- Task objective:
For the records below, reproduce exactly the line that contains "Instruction: Open the Help menu" and all subsequent lines, with nothing left out and nothing added.

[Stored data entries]
============

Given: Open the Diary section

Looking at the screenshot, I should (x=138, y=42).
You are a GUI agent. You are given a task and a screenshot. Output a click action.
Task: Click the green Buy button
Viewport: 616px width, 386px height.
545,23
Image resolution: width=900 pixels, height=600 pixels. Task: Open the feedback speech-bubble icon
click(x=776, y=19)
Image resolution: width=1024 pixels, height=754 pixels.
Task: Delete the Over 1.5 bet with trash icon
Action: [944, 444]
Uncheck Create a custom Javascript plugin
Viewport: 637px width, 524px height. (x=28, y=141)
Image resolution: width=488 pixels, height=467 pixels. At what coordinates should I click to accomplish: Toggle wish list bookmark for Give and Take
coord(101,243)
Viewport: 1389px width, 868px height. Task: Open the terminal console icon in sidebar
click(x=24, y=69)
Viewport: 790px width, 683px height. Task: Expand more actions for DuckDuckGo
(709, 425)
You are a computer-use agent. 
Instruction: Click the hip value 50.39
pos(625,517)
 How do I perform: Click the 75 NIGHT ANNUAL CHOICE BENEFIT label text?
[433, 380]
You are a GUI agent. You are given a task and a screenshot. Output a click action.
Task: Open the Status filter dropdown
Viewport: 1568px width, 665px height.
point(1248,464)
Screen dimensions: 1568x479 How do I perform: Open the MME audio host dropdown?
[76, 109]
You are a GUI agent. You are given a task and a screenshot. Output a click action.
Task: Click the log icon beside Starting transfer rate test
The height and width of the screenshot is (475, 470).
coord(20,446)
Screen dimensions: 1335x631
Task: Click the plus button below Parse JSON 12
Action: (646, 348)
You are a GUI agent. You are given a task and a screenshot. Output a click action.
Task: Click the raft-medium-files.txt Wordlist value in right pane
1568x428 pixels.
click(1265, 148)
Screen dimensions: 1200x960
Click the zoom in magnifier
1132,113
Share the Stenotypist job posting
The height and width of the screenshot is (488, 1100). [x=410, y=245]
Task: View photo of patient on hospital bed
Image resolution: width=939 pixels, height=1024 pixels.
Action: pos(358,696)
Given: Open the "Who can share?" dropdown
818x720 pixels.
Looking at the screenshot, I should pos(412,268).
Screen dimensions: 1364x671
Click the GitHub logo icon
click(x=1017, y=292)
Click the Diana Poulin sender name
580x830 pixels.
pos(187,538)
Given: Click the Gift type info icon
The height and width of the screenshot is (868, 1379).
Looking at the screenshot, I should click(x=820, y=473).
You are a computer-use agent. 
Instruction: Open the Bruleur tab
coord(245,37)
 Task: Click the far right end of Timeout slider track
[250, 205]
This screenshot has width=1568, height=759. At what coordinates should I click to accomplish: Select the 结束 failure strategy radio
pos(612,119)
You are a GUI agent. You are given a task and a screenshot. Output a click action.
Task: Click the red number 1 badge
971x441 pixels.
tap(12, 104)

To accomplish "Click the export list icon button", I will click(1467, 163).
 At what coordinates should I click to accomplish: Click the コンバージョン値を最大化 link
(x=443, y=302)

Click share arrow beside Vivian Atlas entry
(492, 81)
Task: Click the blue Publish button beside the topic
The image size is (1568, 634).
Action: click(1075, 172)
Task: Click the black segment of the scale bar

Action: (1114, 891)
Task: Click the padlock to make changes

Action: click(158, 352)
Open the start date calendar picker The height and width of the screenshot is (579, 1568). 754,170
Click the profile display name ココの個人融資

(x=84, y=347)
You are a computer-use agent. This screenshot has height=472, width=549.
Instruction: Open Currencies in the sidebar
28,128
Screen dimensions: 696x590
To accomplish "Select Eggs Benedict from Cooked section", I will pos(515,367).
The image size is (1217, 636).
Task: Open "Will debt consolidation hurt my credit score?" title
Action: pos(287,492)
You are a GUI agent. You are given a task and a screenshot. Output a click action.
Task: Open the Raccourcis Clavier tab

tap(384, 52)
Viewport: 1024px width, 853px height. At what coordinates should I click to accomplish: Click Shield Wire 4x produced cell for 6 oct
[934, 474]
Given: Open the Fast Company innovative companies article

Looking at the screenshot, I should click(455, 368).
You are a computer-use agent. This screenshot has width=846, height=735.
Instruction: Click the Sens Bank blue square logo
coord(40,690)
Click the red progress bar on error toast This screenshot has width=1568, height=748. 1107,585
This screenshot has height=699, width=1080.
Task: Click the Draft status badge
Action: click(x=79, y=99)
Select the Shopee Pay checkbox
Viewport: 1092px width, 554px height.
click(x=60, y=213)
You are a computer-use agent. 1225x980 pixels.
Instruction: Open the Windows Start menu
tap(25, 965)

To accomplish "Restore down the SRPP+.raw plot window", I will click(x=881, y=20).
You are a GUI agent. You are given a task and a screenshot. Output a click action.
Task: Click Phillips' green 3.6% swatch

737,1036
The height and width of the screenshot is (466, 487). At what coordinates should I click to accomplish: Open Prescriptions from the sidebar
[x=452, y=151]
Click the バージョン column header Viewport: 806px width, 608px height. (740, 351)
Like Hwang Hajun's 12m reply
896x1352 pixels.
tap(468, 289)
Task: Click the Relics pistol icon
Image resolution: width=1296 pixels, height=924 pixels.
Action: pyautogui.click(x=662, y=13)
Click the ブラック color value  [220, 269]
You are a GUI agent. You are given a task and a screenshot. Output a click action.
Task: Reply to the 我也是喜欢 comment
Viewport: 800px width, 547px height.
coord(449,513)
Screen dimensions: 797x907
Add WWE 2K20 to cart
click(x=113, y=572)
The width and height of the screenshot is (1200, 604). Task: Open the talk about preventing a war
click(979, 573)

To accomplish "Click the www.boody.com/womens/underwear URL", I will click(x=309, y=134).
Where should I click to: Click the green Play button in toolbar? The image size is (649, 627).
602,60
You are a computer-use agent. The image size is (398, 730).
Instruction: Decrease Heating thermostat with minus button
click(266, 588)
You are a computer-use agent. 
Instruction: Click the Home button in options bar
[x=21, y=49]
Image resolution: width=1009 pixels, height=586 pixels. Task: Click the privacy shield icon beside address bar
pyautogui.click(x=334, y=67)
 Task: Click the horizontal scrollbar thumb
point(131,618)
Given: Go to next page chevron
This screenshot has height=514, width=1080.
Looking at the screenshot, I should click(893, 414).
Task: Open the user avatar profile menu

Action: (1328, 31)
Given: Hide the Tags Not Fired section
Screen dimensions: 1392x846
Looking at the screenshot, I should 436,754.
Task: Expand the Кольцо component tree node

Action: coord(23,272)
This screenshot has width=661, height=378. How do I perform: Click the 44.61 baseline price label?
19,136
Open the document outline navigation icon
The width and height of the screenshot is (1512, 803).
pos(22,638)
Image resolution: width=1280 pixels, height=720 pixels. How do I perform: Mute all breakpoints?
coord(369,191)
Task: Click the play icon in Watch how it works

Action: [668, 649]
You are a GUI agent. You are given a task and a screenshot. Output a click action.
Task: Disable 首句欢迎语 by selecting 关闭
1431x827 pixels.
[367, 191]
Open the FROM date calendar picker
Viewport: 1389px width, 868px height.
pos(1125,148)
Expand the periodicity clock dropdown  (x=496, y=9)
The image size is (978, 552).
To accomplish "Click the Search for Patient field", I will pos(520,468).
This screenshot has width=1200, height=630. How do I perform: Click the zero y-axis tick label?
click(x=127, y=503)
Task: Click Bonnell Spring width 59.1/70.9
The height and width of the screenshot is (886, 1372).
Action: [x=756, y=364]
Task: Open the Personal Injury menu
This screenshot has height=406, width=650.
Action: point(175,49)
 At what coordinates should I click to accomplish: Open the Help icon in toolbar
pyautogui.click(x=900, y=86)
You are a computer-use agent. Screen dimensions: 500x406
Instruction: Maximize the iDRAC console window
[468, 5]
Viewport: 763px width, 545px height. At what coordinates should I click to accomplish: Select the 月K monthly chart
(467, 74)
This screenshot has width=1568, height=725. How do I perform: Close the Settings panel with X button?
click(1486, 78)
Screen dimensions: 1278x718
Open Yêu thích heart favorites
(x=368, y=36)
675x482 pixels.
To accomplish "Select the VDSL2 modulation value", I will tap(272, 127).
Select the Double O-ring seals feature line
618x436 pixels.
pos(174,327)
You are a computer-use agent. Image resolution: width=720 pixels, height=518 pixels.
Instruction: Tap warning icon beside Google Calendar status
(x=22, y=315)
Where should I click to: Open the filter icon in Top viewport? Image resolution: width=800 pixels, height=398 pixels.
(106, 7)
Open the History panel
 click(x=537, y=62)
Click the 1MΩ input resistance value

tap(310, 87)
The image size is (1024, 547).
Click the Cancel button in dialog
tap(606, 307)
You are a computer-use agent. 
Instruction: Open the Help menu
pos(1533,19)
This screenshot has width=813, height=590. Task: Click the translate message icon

============

- Exercise solution:
Instruction: Open the Help menu
pos(1533,19)
This screenshot has width=813, height=590. Task: Click the translate message icon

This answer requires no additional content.